Gentoo Websites Logo
Go to: Gentoo Home Documentation Forums Lists Bugs Planet Store Wiki Get Gentoo!
Bug 601540 - start-stop-daemon ignores multiple pids
Summary: start-stop-daemon ignores multiple pids
Status: RESOLVED FIXED
Alias: None
Product: Gentoo Hosted Projects
Classification: Unclassified
Component: OpenRC (show other bugs)
Hardware: All Linux
: Normal major (vote)
Assignee: OpenRC Team
URL:
Whiteboard:
Keywords:
Depends on:
Blocks: 584410
  Show dependency tree
 
Reported: 2016-12-03 21:48 UTC by Robin Johnson
Modified: 2016-12-14 00:01 UTC (History)
2 users (show)

See Also:
Package list:
Runtime testing required: ---


Attachments

Note You need to log in before you can comment on or make changes to this bug.
Description Robin Johnson archtester Gentoo Infrastructure gentoo-dev Security 2016-12-03 21:48:51 UTC
Manpage start-stop-daemon(8):
  -p, --pidfile pidfile
  ... When stopping we only stop the *pid(s)* listed in the pidfile.

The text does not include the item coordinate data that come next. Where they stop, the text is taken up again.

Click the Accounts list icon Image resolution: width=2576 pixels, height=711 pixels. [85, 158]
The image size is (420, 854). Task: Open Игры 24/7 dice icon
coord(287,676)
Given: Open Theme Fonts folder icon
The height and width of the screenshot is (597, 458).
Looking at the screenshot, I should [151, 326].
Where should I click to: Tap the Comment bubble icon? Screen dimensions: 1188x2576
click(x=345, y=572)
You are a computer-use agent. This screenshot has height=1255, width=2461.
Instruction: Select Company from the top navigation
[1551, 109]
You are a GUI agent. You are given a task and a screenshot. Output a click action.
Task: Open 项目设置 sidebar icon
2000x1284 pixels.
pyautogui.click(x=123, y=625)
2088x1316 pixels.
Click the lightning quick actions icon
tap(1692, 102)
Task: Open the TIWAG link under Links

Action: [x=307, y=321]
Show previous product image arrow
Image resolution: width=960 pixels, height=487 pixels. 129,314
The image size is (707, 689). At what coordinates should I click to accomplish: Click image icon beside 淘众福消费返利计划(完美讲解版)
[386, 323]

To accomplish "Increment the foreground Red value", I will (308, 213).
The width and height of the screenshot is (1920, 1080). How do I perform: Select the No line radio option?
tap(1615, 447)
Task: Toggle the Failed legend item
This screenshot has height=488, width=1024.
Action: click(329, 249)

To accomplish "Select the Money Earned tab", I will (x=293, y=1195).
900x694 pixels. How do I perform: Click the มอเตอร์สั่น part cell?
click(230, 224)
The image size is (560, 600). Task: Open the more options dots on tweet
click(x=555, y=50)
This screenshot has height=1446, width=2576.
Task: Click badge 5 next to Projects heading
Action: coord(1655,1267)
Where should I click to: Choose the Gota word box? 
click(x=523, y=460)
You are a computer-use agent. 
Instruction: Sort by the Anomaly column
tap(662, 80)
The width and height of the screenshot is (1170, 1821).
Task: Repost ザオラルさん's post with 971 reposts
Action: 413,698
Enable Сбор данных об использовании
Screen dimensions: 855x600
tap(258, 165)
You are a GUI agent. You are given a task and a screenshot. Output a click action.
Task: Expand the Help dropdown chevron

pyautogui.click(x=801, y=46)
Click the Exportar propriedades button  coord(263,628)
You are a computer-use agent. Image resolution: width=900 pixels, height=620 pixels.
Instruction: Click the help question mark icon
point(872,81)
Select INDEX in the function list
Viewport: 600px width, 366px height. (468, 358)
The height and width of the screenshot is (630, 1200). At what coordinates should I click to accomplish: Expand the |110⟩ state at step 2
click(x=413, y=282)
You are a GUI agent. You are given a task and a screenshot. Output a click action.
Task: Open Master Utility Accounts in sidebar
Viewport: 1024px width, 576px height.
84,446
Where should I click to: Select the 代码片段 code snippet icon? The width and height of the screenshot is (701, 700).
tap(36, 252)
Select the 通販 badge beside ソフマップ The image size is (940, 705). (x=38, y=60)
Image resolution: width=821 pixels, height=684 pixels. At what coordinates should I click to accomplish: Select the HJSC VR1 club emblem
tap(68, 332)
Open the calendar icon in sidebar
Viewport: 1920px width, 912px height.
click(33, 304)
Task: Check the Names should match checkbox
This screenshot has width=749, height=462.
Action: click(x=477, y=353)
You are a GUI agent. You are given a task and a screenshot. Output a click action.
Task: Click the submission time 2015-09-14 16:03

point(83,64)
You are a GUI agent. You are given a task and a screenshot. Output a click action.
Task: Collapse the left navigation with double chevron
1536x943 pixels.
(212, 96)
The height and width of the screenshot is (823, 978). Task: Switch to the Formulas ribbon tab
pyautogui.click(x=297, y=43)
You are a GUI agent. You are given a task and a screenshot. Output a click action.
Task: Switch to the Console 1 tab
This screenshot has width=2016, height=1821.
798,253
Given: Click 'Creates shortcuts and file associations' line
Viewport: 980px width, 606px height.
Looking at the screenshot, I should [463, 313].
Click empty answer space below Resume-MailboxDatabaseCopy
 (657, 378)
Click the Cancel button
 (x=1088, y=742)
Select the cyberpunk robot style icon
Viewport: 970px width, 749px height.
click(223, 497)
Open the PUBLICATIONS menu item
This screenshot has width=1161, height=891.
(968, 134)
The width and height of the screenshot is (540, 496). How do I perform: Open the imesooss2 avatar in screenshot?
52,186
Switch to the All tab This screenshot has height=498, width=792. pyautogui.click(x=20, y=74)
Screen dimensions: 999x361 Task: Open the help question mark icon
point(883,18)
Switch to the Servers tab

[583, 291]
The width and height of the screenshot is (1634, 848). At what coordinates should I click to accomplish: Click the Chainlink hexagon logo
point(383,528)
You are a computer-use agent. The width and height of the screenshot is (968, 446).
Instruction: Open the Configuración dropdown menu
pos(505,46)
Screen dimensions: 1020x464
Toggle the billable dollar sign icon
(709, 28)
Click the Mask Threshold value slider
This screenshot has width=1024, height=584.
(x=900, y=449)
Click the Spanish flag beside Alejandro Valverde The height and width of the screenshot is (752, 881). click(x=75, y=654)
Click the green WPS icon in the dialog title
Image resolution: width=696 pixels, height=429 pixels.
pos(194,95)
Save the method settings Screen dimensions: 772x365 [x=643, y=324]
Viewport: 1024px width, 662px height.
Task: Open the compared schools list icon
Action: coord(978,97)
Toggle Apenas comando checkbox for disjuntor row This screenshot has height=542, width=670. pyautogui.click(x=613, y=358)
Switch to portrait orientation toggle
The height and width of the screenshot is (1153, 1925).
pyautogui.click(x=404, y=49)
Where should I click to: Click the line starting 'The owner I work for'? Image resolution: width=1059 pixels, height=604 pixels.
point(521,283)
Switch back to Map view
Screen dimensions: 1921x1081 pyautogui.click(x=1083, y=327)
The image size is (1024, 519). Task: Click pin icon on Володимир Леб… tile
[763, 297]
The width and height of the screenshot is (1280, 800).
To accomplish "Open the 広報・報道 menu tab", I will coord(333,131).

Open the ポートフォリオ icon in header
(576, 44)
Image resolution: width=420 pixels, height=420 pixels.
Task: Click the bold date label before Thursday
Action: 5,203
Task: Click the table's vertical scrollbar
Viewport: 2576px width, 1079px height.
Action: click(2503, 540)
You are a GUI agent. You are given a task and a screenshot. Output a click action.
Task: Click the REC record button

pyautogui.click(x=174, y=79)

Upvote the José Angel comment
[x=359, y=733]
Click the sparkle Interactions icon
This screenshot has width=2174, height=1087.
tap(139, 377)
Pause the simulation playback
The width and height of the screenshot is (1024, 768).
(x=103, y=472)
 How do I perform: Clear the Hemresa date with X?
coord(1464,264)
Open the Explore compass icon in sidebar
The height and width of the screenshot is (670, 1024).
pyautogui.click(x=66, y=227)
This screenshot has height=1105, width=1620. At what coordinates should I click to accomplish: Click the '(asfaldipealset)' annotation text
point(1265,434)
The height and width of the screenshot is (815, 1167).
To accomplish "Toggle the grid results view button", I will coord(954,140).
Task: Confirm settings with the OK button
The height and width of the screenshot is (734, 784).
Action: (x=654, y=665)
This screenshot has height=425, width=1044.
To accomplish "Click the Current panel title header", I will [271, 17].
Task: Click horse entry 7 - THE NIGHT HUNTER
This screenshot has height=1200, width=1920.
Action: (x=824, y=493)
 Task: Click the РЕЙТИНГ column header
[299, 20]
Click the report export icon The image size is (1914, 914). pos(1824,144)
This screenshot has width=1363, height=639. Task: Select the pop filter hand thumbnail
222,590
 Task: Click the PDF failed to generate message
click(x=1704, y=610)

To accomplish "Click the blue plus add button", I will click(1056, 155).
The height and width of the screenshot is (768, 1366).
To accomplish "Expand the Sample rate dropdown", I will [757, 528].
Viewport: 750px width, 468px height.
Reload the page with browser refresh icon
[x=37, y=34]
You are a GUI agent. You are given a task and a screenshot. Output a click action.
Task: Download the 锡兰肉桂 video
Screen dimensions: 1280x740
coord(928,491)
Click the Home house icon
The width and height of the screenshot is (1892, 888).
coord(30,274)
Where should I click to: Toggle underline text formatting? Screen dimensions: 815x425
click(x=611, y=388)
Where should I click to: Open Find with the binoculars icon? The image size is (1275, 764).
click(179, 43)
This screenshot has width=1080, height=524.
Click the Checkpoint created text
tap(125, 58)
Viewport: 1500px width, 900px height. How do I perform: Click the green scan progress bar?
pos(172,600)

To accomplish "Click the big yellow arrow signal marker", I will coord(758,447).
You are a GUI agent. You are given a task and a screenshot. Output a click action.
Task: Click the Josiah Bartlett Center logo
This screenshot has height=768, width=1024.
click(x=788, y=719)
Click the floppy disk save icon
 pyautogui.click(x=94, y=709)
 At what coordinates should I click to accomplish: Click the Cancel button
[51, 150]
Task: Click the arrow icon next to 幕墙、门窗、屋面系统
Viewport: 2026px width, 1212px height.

Emphasis mine, for multiple PIDs.

This is crucial for haproxy with the nbprocs option, where multiple PIDs are written to the pidfile (see bug 584410).

static pid_t get_pid(const char *pidfile) only returns a SINGLE pid, instead of all of the PIDs.

I think it should be modified to return RC_PIDLIST instead, and all of the usages of it should operate on all elements of the list.
Comment 1 Mike Gilbert gentoo-dev 2016-12-04 16:33:47 UTC
How are the PIDs delimited? Newlines? Spaces? Both?

Is there any documented format for that?
Comment 2 Robin Johnson archtester Gentoo Infrastructure gentoo-dev Security 2016-12-04 17:11:48 UTC
haproxy writes one pid per line.

If you don't think it's appropriate, please correct the documentation to take out the plural form, and I'll find another solution for haproxy (probably using the systemd wrapper's generic support).
Comment 3 Mike Gilbert gentoo-dev 2016-12-04 18:14:47 UTC
It just seems a little risky to make any assumptions about a file format that is not well-defined beyond a single pid at offset 0.
Comment 4 Robin Johnson archtester Gentoo Infrastructure gentoo-dev Security 2016-12-04 22:39:50 UTC
While there are other programs that have multiple pids, it seems that the --pidfile implementations NEVER supported multiple PIDs. The documentation however has used the plural form for 15+ years.

Debian's original start-stop-daemon.pl circa 1996 only did a single pidfile, but the early docs used the plural form for processes from the pidfile, possibly as a linguistic byproduct (possibly not english-first-language documentation author).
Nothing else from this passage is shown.